Выбранный отрывок
↓

Напомню, что во второй редакции романа «древних» глав нет (они автором пропущены, не написаны); в третьей редакции (1934–1936) жена Пилата небрежно упомянута в таком контексте: «Пахнет маслом от головы моего секретаря, — думал прокуратор, — я удивляюсь, как моя жена может терпеть при себе такого вульгарного любовника… Моя жена дура…»

И только осенью 1937 года, в четвертой редакции романа, в текст входит и прочно утверждается в нем мелодия одиночества «игемона». С этого момента никакой жены у Пилата нет. Только пес. И внимательный читатель, может быть, вспомнит, что у Сталина не было даже пса…

Эти аллюзии, эти переклички с современностью, так волнующие современников, всегда есть в великой литературе — у Данте, Шекспира, Свифта. Со временем смысл аллюзий стирается, читатели последующих поколений уже не слышат их. А великая литература остается, и еще долго продолжают звучать натянутые в ней струны, потому что в великой литературе непременно есть что-то, выходящее за рамки времени, в котором живет писатель.

↑

Исходные данные
↓

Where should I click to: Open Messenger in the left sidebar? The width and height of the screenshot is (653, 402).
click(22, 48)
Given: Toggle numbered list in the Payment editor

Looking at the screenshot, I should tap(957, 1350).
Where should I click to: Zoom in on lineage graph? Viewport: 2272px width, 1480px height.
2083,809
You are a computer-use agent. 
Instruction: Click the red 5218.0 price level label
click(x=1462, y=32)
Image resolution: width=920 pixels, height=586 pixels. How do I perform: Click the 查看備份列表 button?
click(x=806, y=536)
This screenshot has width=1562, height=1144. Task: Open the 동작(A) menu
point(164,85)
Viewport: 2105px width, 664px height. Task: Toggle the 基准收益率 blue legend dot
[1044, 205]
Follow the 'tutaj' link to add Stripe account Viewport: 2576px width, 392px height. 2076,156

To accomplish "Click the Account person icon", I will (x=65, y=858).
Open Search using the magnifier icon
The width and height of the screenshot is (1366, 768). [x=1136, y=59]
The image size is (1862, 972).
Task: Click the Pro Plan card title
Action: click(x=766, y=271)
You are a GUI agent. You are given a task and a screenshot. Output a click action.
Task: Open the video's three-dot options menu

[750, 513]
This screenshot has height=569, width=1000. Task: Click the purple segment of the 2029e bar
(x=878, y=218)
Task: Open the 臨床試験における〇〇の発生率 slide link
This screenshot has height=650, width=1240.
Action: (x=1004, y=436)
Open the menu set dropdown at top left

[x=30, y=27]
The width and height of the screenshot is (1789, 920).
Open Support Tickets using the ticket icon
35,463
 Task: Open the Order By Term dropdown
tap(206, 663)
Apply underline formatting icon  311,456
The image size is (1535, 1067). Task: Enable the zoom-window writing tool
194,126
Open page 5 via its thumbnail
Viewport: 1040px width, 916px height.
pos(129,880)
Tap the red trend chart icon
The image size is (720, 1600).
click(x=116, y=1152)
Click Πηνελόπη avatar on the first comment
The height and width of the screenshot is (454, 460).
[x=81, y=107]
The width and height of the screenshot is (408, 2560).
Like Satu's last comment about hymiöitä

↑

Задания
1 > Ответьте по отрывку о редакциях романа:
(a) В какие годы создавалась третья редакция романа?
(b) Когда в текст входит мелодия одиночества «игемона»?
(c) Каких писателей автор называет, говоря об аллюзиях в великой литературе?
2 > Изложите суть отрывка о редакциях романа в двух предложениях.
3 > Воспроизведите без изменений часть отрывка о редакциях романа от слов «Эти аллюзии, эти» до слов «котором живет писатель.».

Ответы к заданиям
1 >
(a) В 1934–1936 годах.
(b) Осенью 1937 года, в четвертой редакции романа.
(c) Данте, Шекспира и Свифта.

2 > Во второй редакции романа «древних» глав нет, в третьей жена Пилата лишь небрежно упомянута, а с четвертой редакции осенью 1937 года жены у Пилата нет, остается только пес, и звучит мелодия одиночества «игемона». Такие переклички с современностью всегда есть в великой литературе и со временем стираются, но сама литература остается, потому что в ней есть что-то, выходящее за рамки времени писателя.

3 >
Эти аллюзии, эти переклички с современностью, так волнующие современников, всегда есть в великой литературе — у Данте, Шекспира, Свифта. Со временем смысл аллюзий стирается, читатели последующих поколений уже не слышат их. А великая литература остается, и еще долго продолжают звучать натянутые в ней струны, потому что в великой литературе непременно есть что-то, выходящее за рамки времени, в котором живет писатель.